AT BEST; It's the same uncomfortable situations that Zootopia and Lion King ends up tripping over. In Zootopia, predators are used as an allegory for oppressed groups... but predators are MADE to eat prey. A rabbit is RIGHT to be terrified of a fox, twice its size with a jaw made for catching bunnies. In Lion King, lions have divine authority to rule over their dinner/subjects, and chase out any animal based on their personal ideology... which just so happens to only be leveraged against rival predator species.
(Nerd preemption: yes i know about lion guard. I do not think diverse Lion Cops were the solution you think it is.)
Carelessly adding sapience to "natural systems" often ends up accidentally justifying bigotry. Bigotry doesn't MAKE SENSE, it's bullshit we made up and perpetuate through culture, but food webs are completely logical. The rabbit fears the fox because the fox eats rabbits. The lion hates the hyena because they compete for the same food. Gazelles don't happily submit to an overlord who is divinely capable of deciding who should live and who should die, it's just nature.
But it gets even worse-- because it's actually WORST CASE; the Erins saw that complicated moral problem and went, "don't worry! They're actually born evil! Foxes just talk about food and killing things :)"

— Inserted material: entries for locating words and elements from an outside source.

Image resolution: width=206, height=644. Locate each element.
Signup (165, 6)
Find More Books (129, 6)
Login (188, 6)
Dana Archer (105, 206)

like... my brother in cats, YOU gave them language in the first place! What was the fucking point if they were just going to be evil barbarians anyway?!? For ONE scene where Midnight could show off her Duolingo streak???
So to summarize,
It was an awful idea to start with
It was executed in the worst possible way
In a series that is already plagued with xenophobic sentiment, this somehow made it even worse and more direct
If it was completely nuked it from the story, the series would be immediately better with minimal change. Holly caring for what is essentially the clan cat-equivalent of an exotic animal like a chimp or a tiger cub would have done the same thing
There is not even a glimmer of an idea here that justifies the poison that full sapience does to the wider implications of the series.
Don't even get me started on the Badger Debaucle in TNP, which is actually in my top 5 for most vile things in WC
So if I don't explicitly say that a species in BB is capable of true language, assume it is non-sapient. Talking animals like Midnight and Rat Leader are magical individuals-- gods, curses, etc.